= EXERCISE TASKS =
1 > For the article on the Shikma detention facility, decide whether each statement agrees with it, answering yes or no and quoting the deciding words: (a) the report by B'Tselem and HaMoked runs to 70 pages; (b) the Shikma facility is located in Jerusalem; (c) the report drew on the accounts of at least 116 suspects.
2 > Go on with the article on the Shikma detention facility, picking up after its final sentence.

= SELECTED EXTRACT =
Israel’s domestic security agency systematically abuses Palestinians kept at its Shikma detention facility, two NGOs say, adding that “cruel, inhuman and degrading” treatment is inherent to the interrogation policy and dictated from above.
Israeli rights groups B’Tselem and HaMoked released a 70-page report on Wednesday detailing abuses taking place between August 2013 and March 2014 at the Shikma interrogation facility, which is run by the Israel Security Agency (ISA, Shin Bet in Hebrew) in Ashkelon, southern Israel. The report was based on the accounts of at least 116 suspects that had been interrogated at the facility.
It says the conditions at the Shikma facility are “an inherent part of interrogations there: they serve to weaken both mind and body, complementing the actual interrogation of detainees in the interrogation room. The combination of conditions both in and outside the interrogation room constitutes abuse and inhuman, degrading treatment, at times even amounting to torture.”

= DATA ENTRIES =

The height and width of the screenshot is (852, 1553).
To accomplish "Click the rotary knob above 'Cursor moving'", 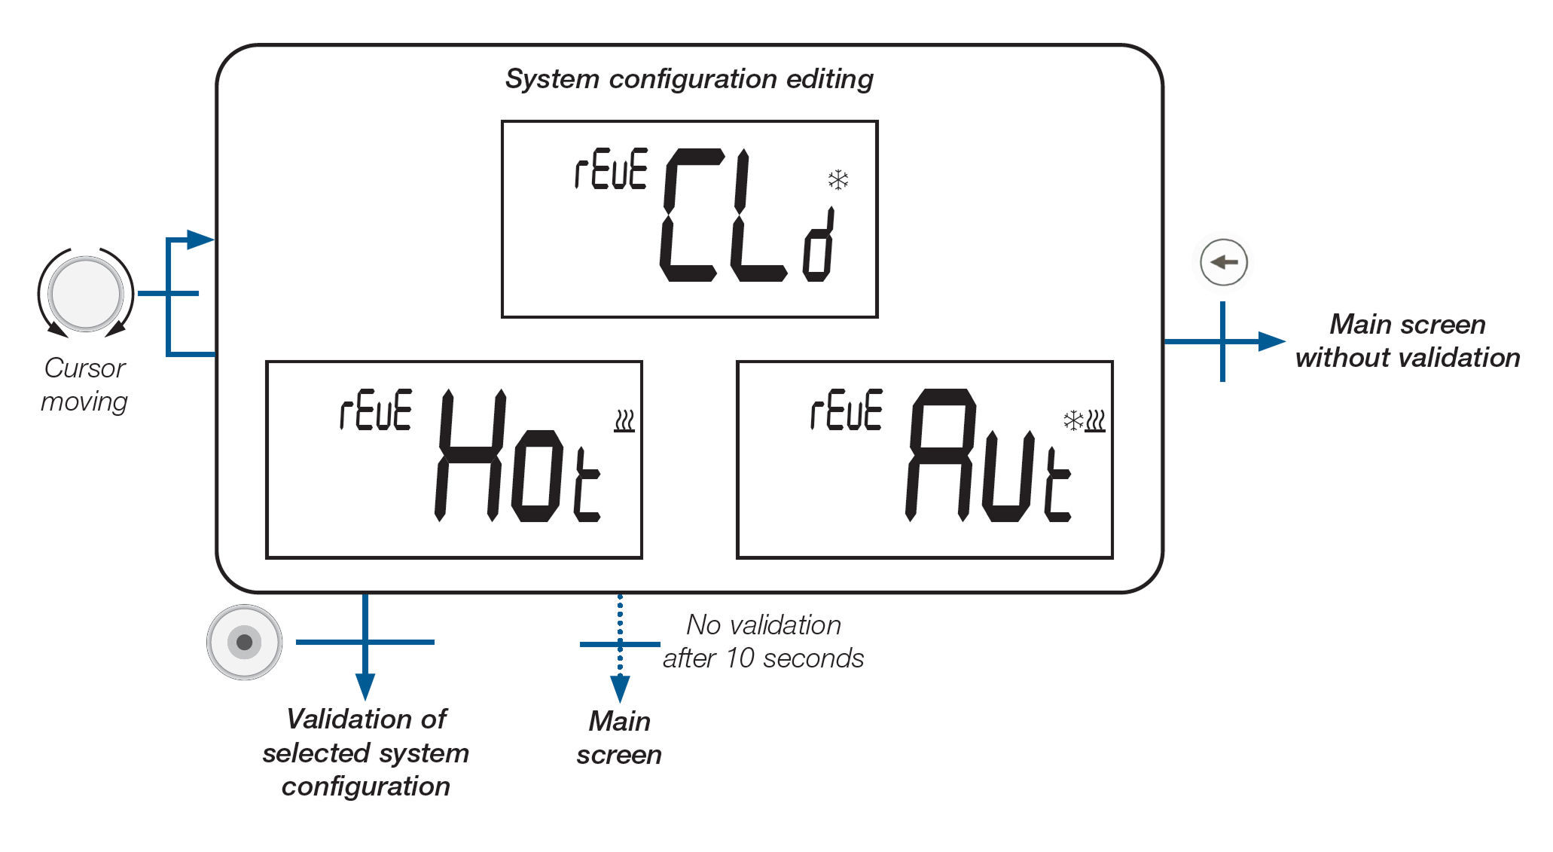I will pos(86,294).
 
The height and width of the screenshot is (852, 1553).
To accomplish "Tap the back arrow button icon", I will pos(1224,262).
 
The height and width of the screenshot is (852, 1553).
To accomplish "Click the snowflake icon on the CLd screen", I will pos(838,180).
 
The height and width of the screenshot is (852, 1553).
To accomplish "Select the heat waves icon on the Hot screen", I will pos(624,421).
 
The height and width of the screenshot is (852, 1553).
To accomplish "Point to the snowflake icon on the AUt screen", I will pos(1073,420).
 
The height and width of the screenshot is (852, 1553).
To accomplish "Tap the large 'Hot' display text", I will pos(518,457).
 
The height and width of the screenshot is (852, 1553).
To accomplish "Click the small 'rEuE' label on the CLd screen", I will pos(611,169).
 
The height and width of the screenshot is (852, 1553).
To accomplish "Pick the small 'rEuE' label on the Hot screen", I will pos(376,411).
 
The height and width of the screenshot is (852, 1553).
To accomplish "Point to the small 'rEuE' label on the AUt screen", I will pos(846,411).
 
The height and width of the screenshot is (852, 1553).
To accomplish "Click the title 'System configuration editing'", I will pos(689,79).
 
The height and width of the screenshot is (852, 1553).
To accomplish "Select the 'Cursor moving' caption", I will pos(84,385).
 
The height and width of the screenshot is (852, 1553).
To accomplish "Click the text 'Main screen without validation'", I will pos(1408,341).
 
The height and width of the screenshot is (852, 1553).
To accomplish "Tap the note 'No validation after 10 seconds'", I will pos(764,642).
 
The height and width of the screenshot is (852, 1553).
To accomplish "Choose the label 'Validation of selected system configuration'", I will pos(366,753).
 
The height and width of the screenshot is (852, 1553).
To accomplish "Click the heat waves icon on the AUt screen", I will pos(1095,420).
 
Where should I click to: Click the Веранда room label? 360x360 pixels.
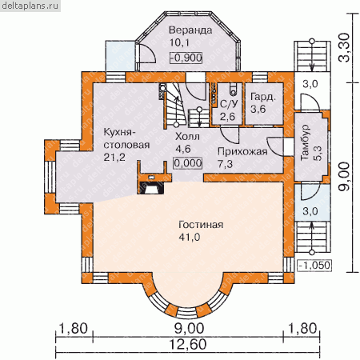point(190,30)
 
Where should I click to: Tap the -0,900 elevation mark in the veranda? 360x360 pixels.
point(186,58)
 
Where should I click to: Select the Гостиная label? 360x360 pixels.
point(201,225)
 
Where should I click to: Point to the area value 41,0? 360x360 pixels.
point(190,237)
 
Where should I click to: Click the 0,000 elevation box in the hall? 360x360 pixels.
point(188,163)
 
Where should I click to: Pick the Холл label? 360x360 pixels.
point(187,137)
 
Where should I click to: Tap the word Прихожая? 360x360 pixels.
point(242,151)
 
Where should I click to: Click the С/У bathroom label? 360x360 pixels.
point(229,104)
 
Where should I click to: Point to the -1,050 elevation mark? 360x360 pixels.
point(314,266)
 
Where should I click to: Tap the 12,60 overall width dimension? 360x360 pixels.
point(188,344)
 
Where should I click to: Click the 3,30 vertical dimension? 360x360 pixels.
point(344,48)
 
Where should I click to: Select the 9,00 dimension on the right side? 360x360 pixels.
point(344,176)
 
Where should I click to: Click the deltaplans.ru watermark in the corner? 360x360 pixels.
point(30,6)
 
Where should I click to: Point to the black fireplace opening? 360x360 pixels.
point(151,189)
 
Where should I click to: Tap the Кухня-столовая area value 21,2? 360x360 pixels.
point(114,158)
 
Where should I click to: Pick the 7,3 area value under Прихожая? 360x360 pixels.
point(225,164)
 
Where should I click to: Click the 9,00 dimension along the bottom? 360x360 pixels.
point(189,329)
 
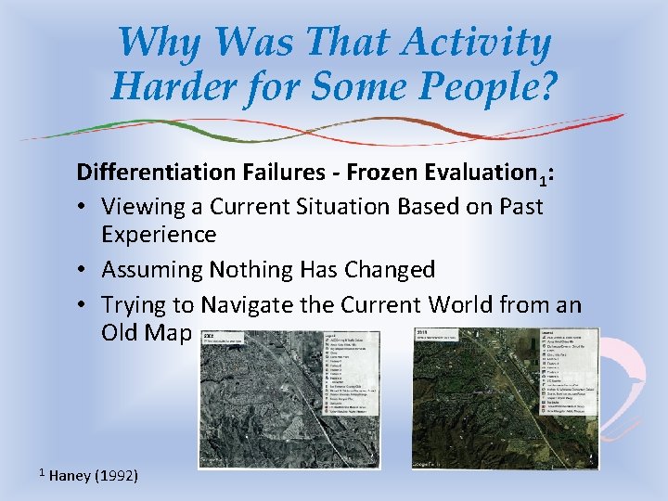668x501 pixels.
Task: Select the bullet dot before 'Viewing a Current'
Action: point(85,206)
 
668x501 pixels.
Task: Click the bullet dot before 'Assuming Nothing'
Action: point(85,270)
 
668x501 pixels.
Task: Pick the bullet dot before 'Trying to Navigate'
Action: point(85,304)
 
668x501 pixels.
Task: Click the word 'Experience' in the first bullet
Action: point(159,234)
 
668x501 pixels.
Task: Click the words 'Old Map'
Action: point(147,332)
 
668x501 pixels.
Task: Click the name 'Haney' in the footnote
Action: point(69,476)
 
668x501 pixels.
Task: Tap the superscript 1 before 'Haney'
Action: point(42,472)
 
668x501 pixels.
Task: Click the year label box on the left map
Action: point(222,339)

= RESULTS BY TASK =
1 >
(a) Yes: "released a 70-page report"
(b) No: "in Ashkelon, southern Israel"
(c) Yes: "the accounts of at least 116 suspects that had been interrogated at the facility"

2 >
“Systematically implemented, the policy includes violence and degradation during arrest and interrogation; inhuman detention conditions that force detainees to endure crowding and filth; isolation of detainees, subjecting them to extreme sensory, motor, and social deprivation; provision of scant and substandard food; exposure to extremes of heat and cold; prolonged binding to a chair during interrogation, sometimes in exceedingly painful positions; extensive sleep deprivation; threats, swearing, shouting and mocking – and in some cases even direct violence by interrogators,” the report said.
Nearly every single detainee had been exposed to some or all of these measures, the study by B’Tselem and HaMoked said, adding that about one-third had been beaten or abused by soldiers or police officers in the course of being arrested, while at least 14 out of the 116 had been interrogated under torture by the Palestinian Authority (PA) shortly before being arrested by Israeli security forces. Some said the questions asked by Israeli agents implied that the PA had shared its information with the Shin Bet.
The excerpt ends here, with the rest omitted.